*Task statement*
Only the lines from the one with "Click the top of the HR bar" to the end of the data below should be given again, exactly, with both ends included and pictures omitted.

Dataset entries
..........

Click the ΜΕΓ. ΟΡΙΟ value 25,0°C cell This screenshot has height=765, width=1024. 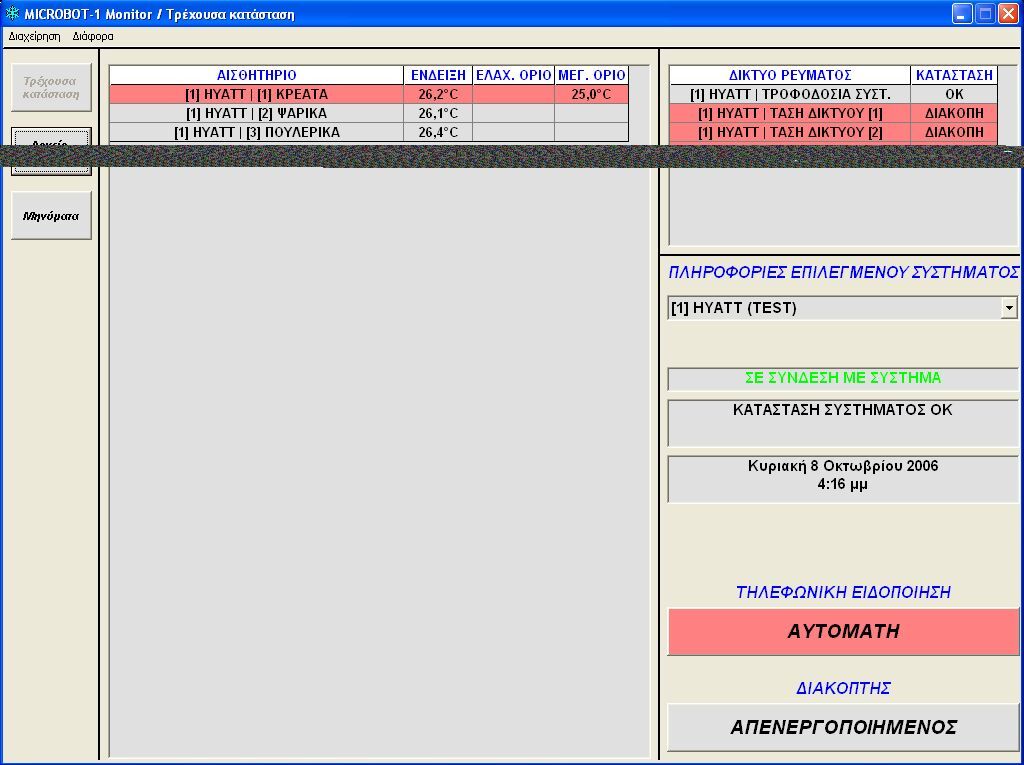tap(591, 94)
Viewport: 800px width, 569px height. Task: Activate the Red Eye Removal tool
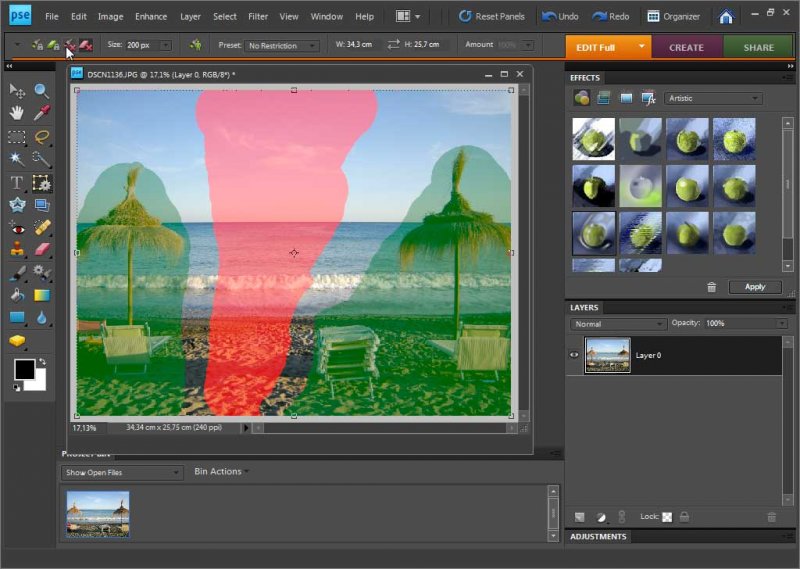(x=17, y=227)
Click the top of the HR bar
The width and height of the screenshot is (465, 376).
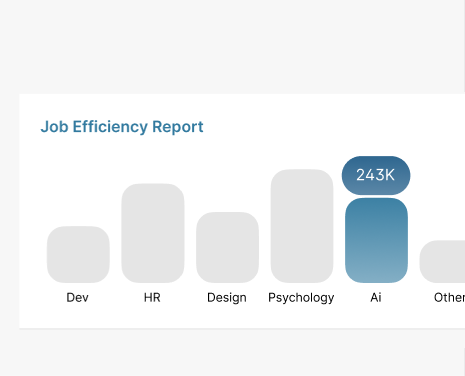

..........

*Task response*
Click the top of the HR bar
The width and height of the screenshot is (465, 376).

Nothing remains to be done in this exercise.